**** AVAILABLE DATA ****

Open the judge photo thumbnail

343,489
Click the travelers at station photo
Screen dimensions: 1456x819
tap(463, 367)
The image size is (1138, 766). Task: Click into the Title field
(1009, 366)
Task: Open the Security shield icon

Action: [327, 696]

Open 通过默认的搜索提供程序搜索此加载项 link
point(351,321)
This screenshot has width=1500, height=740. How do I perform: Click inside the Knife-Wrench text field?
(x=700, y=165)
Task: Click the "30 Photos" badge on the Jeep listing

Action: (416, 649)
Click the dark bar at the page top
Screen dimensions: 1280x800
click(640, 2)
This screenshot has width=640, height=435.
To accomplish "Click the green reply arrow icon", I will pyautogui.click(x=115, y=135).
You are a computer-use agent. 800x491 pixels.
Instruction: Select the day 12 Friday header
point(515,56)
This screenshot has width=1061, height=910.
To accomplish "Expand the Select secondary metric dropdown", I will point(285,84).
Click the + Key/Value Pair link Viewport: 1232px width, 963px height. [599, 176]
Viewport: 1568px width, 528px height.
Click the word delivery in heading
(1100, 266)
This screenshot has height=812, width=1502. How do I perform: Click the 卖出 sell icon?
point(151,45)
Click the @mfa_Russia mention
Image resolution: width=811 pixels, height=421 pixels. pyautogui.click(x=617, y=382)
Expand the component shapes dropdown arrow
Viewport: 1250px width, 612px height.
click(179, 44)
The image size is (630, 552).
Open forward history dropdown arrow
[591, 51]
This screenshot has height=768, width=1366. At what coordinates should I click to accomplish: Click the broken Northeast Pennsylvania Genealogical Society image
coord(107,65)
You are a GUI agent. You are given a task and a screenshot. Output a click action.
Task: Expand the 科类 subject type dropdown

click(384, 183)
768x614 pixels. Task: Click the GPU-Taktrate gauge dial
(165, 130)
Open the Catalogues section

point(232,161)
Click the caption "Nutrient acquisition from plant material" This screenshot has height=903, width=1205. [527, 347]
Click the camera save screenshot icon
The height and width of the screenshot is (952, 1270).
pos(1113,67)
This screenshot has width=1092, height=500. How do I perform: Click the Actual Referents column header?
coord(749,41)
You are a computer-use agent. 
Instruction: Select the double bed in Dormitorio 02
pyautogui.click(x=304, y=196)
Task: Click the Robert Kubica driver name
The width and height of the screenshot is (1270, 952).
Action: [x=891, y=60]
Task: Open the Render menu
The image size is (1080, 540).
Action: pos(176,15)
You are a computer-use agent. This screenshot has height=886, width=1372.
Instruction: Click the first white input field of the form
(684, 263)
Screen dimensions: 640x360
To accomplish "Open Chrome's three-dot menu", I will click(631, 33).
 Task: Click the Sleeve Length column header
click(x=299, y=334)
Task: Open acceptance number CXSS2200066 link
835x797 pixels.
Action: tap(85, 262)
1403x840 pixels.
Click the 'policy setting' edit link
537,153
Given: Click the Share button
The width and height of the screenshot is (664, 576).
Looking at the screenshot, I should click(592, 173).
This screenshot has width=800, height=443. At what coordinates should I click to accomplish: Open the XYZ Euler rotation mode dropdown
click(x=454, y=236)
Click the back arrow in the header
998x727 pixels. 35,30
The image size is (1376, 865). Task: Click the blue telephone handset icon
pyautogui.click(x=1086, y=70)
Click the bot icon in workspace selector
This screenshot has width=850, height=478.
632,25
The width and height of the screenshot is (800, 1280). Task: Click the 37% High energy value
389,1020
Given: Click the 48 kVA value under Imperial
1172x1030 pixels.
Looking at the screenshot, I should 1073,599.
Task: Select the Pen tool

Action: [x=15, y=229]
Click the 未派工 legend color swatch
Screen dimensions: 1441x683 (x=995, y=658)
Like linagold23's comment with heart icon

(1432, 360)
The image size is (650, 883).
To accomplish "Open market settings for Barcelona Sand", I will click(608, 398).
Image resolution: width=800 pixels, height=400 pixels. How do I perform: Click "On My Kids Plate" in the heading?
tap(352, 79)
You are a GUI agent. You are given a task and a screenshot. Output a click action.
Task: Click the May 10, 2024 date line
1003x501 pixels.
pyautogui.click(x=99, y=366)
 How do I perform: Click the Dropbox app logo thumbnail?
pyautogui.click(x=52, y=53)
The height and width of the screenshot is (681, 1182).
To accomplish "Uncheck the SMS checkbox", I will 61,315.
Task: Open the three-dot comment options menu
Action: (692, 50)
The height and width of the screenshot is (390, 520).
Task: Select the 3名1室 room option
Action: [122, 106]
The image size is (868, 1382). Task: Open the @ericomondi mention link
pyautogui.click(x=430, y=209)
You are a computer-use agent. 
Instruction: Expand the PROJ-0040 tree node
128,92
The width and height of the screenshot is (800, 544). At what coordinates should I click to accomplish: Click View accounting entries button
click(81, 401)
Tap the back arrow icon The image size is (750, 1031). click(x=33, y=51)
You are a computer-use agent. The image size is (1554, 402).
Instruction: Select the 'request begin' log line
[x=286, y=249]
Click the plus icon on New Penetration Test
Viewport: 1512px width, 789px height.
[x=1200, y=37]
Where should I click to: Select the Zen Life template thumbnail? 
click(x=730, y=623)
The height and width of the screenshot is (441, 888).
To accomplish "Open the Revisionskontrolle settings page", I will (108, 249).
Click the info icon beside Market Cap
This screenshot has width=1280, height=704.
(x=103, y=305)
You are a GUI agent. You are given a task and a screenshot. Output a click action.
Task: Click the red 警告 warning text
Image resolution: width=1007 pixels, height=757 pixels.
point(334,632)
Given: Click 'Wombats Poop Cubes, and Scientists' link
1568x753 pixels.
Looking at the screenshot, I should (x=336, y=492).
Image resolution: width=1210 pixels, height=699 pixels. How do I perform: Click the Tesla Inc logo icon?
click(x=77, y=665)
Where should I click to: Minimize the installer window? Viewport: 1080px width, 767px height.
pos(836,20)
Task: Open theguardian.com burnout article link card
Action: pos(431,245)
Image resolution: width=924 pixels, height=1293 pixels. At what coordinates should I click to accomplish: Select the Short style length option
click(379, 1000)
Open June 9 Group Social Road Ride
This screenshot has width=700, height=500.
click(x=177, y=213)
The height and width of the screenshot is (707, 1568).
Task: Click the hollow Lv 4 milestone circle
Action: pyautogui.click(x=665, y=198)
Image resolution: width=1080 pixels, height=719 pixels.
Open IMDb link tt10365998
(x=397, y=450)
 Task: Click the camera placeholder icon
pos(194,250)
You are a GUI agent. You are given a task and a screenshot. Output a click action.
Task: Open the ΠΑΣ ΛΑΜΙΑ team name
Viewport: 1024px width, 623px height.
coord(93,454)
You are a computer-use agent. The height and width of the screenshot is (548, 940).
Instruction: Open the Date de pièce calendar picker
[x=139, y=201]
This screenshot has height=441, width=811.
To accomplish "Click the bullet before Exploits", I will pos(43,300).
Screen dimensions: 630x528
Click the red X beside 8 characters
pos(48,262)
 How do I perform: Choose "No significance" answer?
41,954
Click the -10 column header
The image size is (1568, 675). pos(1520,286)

****

Which lines of the material contain "computer"? List them.

[WRITTEN REPLY]
You are a computer-use agent. 800x491 pixels.
You are a computer-use agent. 
You are a computer-use agent. This screenshot has height=886, width=1372.
You are a computer-use agent. 
You are a computer-use agent. The image size is (1554, 402).
You are a computer-use agent. The height and width of the screenshot is (548, 940).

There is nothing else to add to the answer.